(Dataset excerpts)
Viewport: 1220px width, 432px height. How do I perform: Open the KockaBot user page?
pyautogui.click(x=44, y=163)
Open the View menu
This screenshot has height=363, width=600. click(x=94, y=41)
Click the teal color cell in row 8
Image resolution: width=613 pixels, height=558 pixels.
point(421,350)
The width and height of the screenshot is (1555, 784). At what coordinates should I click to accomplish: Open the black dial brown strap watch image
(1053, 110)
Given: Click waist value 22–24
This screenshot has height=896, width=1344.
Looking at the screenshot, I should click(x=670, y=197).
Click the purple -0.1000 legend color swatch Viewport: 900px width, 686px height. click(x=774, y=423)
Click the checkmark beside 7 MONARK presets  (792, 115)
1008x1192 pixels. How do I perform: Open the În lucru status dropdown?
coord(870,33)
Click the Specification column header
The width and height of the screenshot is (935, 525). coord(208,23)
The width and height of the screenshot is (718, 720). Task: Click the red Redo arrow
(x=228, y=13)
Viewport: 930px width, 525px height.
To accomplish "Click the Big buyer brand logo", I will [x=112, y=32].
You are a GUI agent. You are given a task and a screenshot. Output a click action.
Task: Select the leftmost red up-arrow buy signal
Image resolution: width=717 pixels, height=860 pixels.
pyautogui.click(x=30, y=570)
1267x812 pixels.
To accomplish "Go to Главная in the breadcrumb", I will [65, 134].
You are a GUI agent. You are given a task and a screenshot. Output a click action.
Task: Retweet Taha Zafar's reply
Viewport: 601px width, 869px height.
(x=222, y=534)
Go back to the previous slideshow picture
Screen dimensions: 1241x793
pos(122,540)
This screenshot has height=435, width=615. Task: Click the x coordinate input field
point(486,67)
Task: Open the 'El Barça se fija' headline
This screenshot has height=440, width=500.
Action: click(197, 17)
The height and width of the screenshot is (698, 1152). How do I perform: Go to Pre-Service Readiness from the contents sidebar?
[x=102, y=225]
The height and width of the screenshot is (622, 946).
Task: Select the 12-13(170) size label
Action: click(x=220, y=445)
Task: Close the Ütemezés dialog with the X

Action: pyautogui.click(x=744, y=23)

■ **Your goal**
Reproduce all of the data. Leave every line unchanged.

■ **Answer below**
Viewport: 1220px width, 432px height. How do I perform: Open the KockaBot user page?
pyautogui.click(x=44, y=163)
Open the View menu
This screenshot has height=363, width=600. click(x=94, y=41)
Click the teal color cell in row 8
Image resolution: width=613 pixels, height=558 pixels.
point(421,350)
The width and height of the screenshot is (1555, 784). At what coordinates should I click to accomplish: Open the black dial brown strap watch image
(1053, 110)
Given: Click waist value 22–24
This screenshot has height=896, width=1344.
Looking at the screenshot, I should click(x=670, y=197).
Click the purple -0.1000 legend color swatch Viewport: 900px width, 686px height. click(x=774, y=423)
Click the checkmark beside 7 MONARK presets  (792, 115)
1008x1192 pixels. How do I perform: Open the În lucru status dropdown?
coord(870,33)
Click the Specification column header
The width and height of the screenshot is (935, 525). coord(208,23)
The width and height of the screenshot is (718, 720). Task: Click the red Redo arrow
(x=228, y=13)
Viewport: 930px width, 525px height.
To accomplish "Click the Big buyer brand logo", I will [x=112, y=32].
You are a GUI agent. You are given a task and a screenshot. Output a click action.
Task: Select the leftmost red up-arrow buy signal
Image resolution: width=717 pixels, height=860 pixels.
pyautogui.click(x=30, y=570)
1267x812 pixels.
To accomplish "Go to Главная in the breadcrumb", I will [65, 134].
You are a GUI agent. You are given a task and a screenshot. Output a click action.
Task: Retweet Taha Zafar's reply
Viewport: 601px width, 869px height.
(x=222, y=534)
Go back to the previous slideshow picture
Screen dimensions: 1241x793
pos(122,540)
This screenshot has height=435, width=615. Task: Click the x coordinate input field
point(486,67)
Task: Open the 'El Barça se fija' headline
This screenshot has height=440, width=500.
Action: click(197, 17)
The height and width of the screenshot is (698, 1152). How do I perform: Go to Pre-Service Readiness from the contents sidebar?
[x=102, y=225]
The height and width of the screenshot is (622, 946).
Task: Select the 12-13(170) size label
Action: click(x=220, y=445)
Task: Close the Ütemezés dialog with the X

Action: pyautogui.click(x=744, y=23)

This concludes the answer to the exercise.